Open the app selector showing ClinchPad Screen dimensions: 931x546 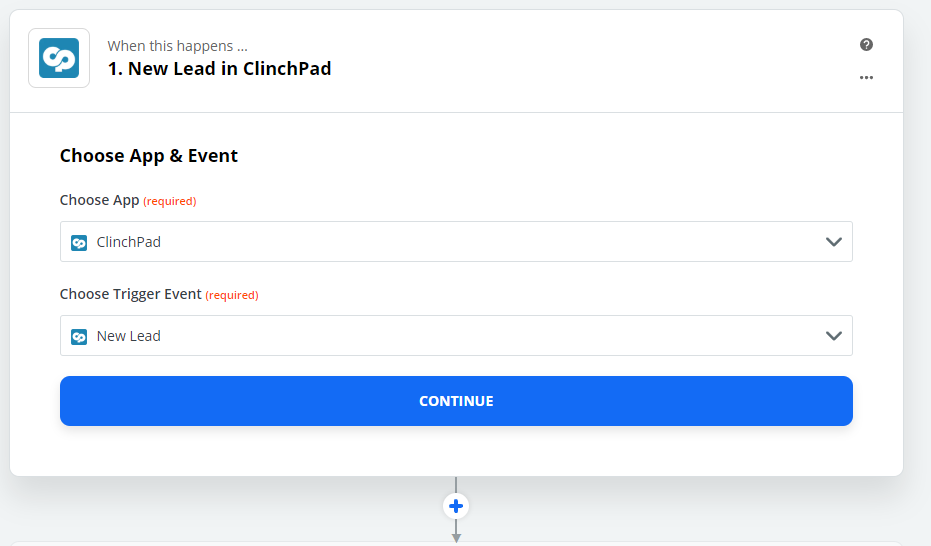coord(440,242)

# # # #

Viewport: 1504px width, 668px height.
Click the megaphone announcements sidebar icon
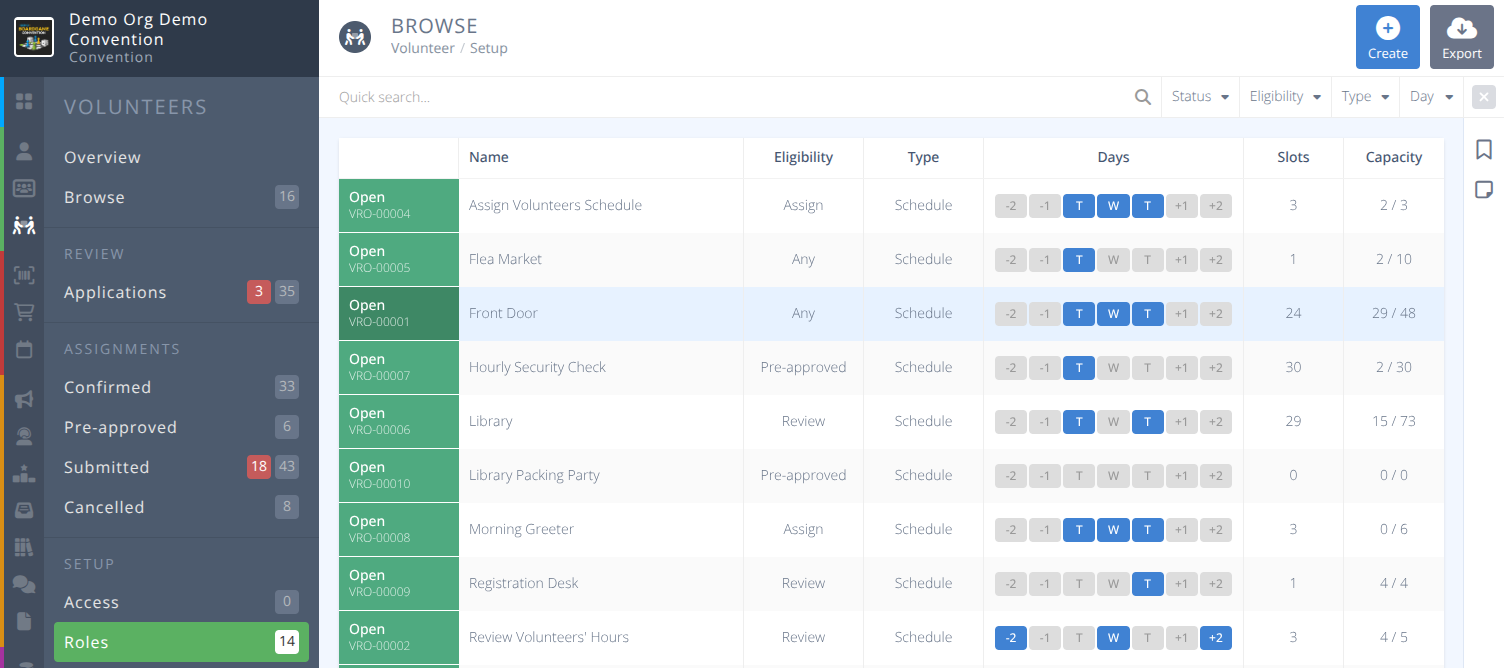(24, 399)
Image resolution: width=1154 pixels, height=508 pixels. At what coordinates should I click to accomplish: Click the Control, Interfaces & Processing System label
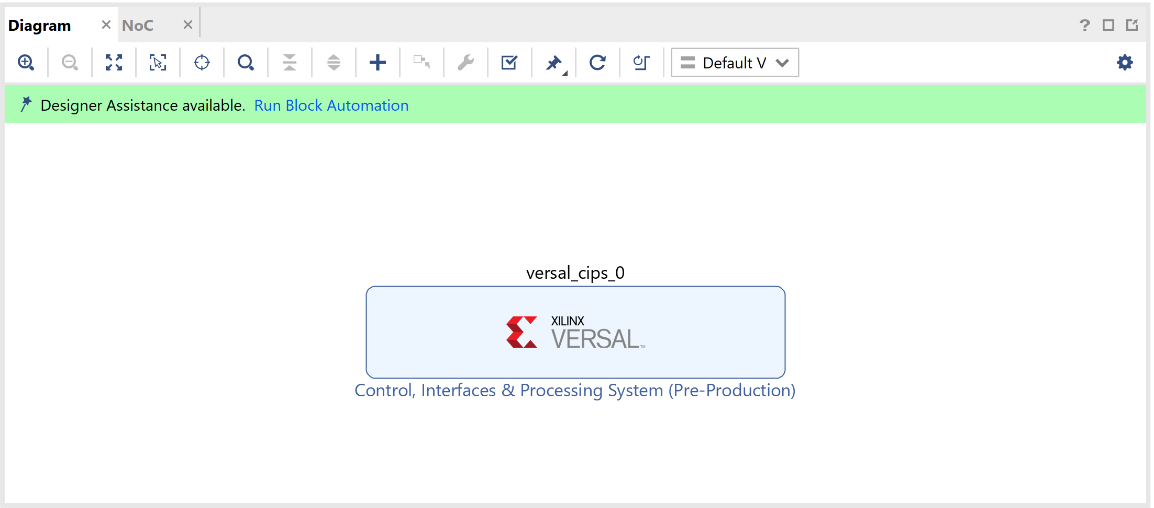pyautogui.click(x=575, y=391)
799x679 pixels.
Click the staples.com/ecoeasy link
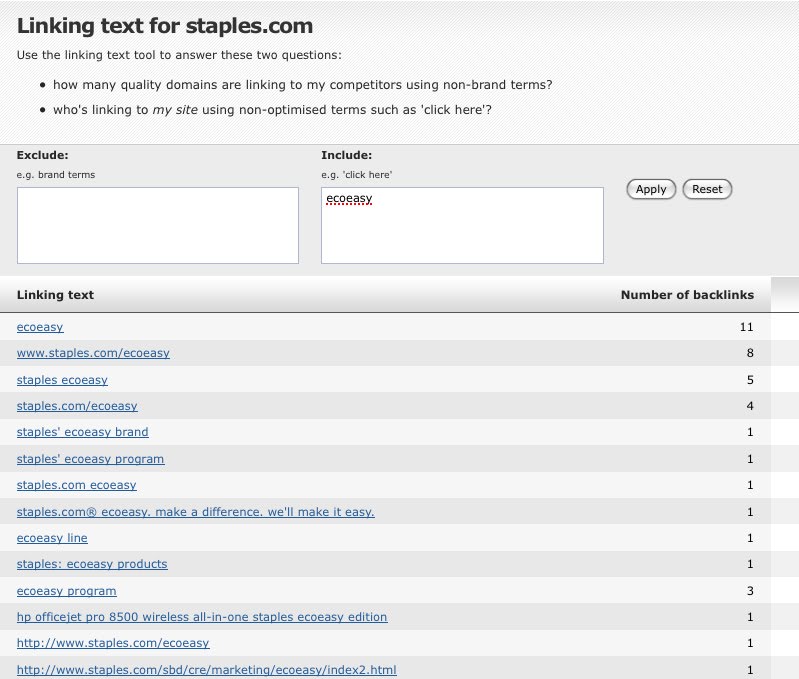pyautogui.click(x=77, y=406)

# # # #

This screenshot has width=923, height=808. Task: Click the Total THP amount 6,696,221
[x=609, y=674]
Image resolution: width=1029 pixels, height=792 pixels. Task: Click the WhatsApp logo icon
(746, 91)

# # # #

Please convert the material above into a JSON list of strings, with one string per line and no blank lines. Begin at the line that has "Image resolution: width=1154", stop after the line that has "pyautogui.click(x=77, y=406)", and leave the pictures out.

- **SOLUTION TO THE PROBLEM**
[
  "Image resolution: width=1154 pixels, height=508 pixels. At what coordinates should I click to accomplish: Click the Control, Interfaces & Processing System label",
  "pyautogui.click(x=575, y=391)",
  "799x679 pixels.",
  "Click the staples.com/ecoeasy link",
  "pyautogui.click(x=77, y=406)"
]